= EXTRACT PROVIDED =
_ _ _

I think we all have things we wish we could change in our lives. Maybe it’s changes about our body, or our relationships, or our jobs.
But sometimes, wake up calls come along that make us think about the changes we wish for, and that maybe we don’t have it that bad.
Maybe we actually have it quite good.
This kind of wake up call happened to me last night. Katy Rose had just gotten picked up. I went to get on my computer to check my email and my Facebook. I checked one of the EDS groups I belong to, and immediately felt sick. There, on the website was the news that one of the girls who posted frequently on the board, had passed away from EDS complications. She was only 22.
By the way, she did not look sick.
I often looked forward to this girl’s posts. She was sick, but she had this way of always being positive, always being helpful to others, and always making light of heavy situations. She was a bright light in a place that often focused on the darkness of the disease.
I never responded to any of her posts. Now I wish I had.
This girl, who happened to have EDS, POTS, and quite a few other health problems had been in the hospital. She posted on Wednesday that she was hoping to get out of the hospital on Friday. She died Thursday night.
It makes me think to myself, “Really, Katie? You were really complaining about getting out of bed today to go to work because you were tired? At least you can go to work. At least you are functioning.”

_ _ _

= RECORD SET =
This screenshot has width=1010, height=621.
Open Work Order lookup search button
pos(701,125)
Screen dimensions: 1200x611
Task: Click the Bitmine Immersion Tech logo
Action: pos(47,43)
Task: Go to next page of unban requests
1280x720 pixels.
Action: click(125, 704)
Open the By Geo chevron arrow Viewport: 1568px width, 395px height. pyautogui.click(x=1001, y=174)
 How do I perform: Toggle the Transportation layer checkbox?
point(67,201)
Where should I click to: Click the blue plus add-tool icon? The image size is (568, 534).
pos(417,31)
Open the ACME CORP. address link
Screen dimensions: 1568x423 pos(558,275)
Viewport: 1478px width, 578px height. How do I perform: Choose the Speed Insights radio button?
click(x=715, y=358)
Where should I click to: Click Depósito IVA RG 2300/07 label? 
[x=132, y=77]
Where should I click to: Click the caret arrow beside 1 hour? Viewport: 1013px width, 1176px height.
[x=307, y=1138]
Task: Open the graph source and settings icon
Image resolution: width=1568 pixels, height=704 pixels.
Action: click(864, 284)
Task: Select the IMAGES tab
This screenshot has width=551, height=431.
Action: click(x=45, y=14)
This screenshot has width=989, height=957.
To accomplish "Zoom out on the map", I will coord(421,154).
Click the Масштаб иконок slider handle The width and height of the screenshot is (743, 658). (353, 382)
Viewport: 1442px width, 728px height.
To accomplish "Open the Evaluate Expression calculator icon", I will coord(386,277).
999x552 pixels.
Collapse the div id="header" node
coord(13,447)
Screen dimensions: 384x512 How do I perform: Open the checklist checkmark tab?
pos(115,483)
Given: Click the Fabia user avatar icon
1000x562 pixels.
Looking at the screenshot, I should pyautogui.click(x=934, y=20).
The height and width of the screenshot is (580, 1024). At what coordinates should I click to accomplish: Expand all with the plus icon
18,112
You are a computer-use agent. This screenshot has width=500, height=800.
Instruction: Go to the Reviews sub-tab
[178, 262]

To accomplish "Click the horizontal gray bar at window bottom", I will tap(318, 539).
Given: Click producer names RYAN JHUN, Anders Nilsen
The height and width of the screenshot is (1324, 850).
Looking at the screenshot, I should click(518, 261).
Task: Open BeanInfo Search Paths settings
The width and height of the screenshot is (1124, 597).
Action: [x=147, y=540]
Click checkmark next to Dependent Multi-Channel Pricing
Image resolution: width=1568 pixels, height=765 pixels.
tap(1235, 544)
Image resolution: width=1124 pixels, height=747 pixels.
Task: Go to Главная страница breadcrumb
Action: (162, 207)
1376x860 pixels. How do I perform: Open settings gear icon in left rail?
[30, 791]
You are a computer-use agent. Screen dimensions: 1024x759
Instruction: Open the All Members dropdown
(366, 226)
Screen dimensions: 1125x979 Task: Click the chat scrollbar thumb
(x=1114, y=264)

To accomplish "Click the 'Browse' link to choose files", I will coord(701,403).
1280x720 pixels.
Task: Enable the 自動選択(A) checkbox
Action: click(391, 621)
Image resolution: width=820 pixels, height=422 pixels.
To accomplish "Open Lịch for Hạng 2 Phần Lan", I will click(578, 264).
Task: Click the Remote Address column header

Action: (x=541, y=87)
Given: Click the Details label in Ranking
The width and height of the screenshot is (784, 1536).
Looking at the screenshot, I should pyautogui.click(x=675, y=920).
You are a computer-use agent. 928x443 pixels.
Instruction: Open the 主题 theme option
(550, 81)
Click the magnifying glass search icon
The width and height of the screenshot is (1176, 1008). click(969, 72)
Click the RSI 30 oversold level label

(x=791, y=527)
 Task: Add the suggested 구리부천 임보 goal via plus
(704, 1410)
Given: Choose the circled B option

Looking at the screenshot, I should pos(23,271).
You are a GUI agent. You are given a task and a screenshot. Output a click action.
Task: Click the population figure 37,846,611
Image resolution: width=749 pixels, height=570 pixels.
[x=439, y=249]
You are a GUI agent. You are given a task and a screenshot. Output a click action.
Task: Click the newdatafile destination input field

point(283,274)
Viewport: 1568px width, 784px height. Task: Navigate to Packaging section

_ _ _

= DIRECTIONS =
In the post about a wake-up call from an EDS group, on which night did the girl who had hoped to leave the hospital on Friday die?

= EXPECTED ANSWER =
Thursday night.